Written instruction: Starting at the line that contains "Open The Hong" and stopping after the line that contains "(x=152, y=300)", rewrite those entries in full with the requests included. Shift each coordinate in the answers up by 88.
======== Records shown
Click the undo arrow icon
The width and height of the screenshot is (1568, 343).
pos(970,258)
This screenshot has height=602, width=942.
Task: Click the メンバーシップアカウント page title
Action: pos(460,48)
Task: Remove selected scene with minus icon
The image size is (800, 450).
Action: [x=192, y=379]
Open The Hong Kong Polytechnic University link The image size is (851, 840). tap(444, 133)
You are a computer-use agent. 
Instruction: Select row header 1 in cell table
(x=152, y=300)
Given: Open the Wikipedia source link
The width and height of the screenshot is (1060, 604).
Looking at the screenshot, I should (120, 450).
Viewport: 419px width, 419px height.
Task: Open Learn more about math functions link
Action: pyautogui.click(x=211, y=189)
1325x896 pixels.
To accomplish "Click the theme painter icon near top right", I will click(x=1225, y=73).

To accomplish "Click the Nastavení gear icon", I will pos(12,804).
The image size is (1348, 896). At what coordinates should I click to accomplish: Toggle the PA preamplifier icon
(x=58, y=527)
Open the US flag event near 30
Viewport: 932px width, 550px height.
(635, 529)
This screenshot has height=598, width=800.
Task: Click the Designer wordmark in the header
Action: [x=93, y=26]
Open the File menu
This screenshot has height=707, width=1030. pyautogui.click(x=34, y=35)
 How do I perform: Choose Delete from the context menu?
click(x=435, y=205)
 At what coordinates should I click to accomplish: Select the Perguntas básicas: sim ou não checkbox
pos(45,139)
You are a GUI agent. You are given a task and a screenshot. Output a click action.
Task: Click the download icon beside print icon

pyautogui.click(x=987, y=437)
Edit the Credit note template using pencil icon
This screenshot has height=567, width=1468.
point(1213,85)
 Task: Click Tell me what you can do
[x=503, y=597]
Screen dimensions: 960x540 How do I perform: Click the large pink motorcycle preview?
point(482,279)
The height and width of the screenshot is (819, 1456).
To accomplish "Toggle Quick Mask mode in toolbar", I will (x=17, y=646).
================
Expected output:
Open The Hong Kong Polytechnic University link The image size is (851, 840). tap(532, 221)
You are a computer-use agent. 
Instruction: Select row header 1 in cell table
(x=240, y=388)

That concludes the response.